One challenge facing Scott was showing Dooku before he turned to the ways of the Sith, while not undercutting his impact as a villain, or making him too sympathetic. “He doesn’t start off as the man we now know,” Scott says. “But there’s always a sense that he knows that he’s better than everyone in the room. And there’s an arrogance there right from the beginning.”

Scott illustrates this through his relationship with Sifo-Dyas, who received only a mysterious mention in Attack of the Clones and was fleshed out a little more in The Clone Wars. “He’s a bit of an outsider as well, so the two of them at the temple just come together,” Scott says. “Sifo-Dyas is there to say, ‘Just remember you’re the same as the rest of us.’ And they encourage each other to perhaps push the boundaries of what they should be doing.”

In exploring a Jedi who pushes these boundaries, Scott was keen not to retread previous stories in the same vein. His way of avoiding this pitfall came down to a major realization of what separates Dooku from one of the saga’s icons. “Whereas Anakin was always saddled with being the Chosen One, Dooku wants to be the Chosen One,” he says. “Right from the off, he thinks he’s better than everyone.” And perhaps, this ambition and arrogance doesn’t go unnoticed. “Pablo [Hidalgo] pointed out that Yoda taking a Padawan was huge. There would be a reason that Yoda would want to take him.” And while this is not quite the tale of his seduction by Darth Sidious, it looms large. “The dark side plays a part throughout,” Scott says, “because I think it’s always there in his nature.”



And the dark side certainly comes into play with Asajj Ventress, Dooku’s newly minted Sith apprentice at the start of Dooku: Jedi Lost. Scott’s first time writing the character — a favorite of his daughters — he found her incredibly layered and complex. And in Dooku: Jedi Lost, she may be at her lowest. “She’s at quite a difficult point in her life,” he says. “She’s been a slave. She’s seen her master die. And then she basically goes into another form of servitude, willingly to a certain degree. She’s not quite the Ventress we know from later on.” Scott worked to define Ventress’s thinking at this time: her desire to be christened as a Sith — and her feelings of not completing her Jedi path. “It’s called Jedi Lost,” he says. “It’s not just about Dooku.”
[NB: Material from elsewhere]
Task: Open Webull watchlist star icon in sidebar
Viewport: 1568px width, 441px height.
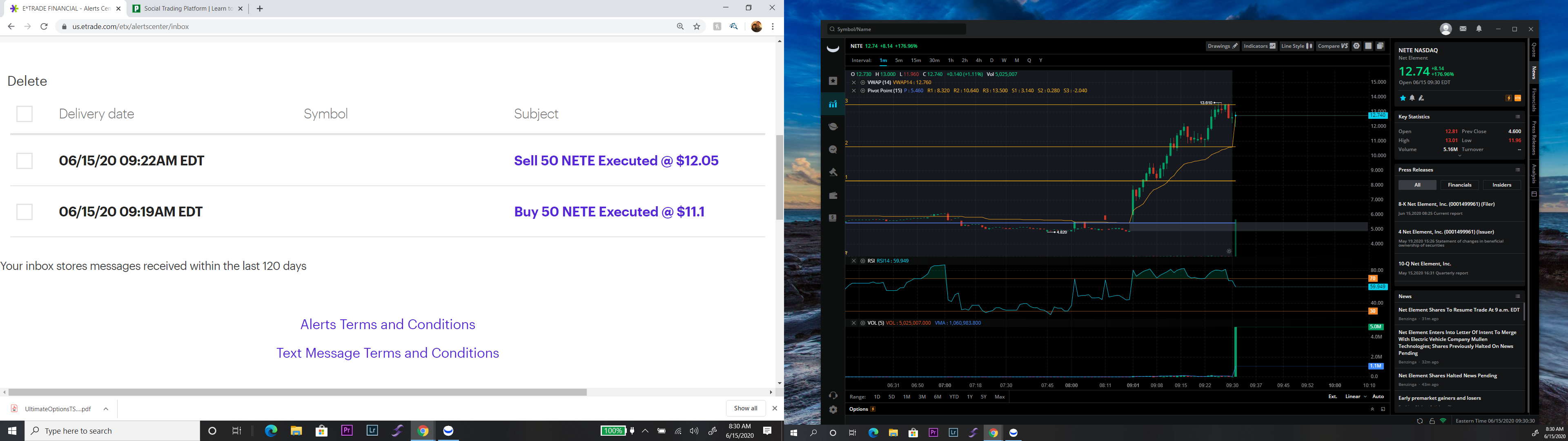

Dooku: Jedi Lost promises to change the way we see both Ventress and Dooku. But for the Sith Lord, it will deliver something previously elusive: a deeper appreciation. “That’s the whole point of doing this kind of project,” Scott says. “We want people to identify more with him and understand him more. He’s the character now for me, personally, that I wanted him to be when I went to see Episode II.”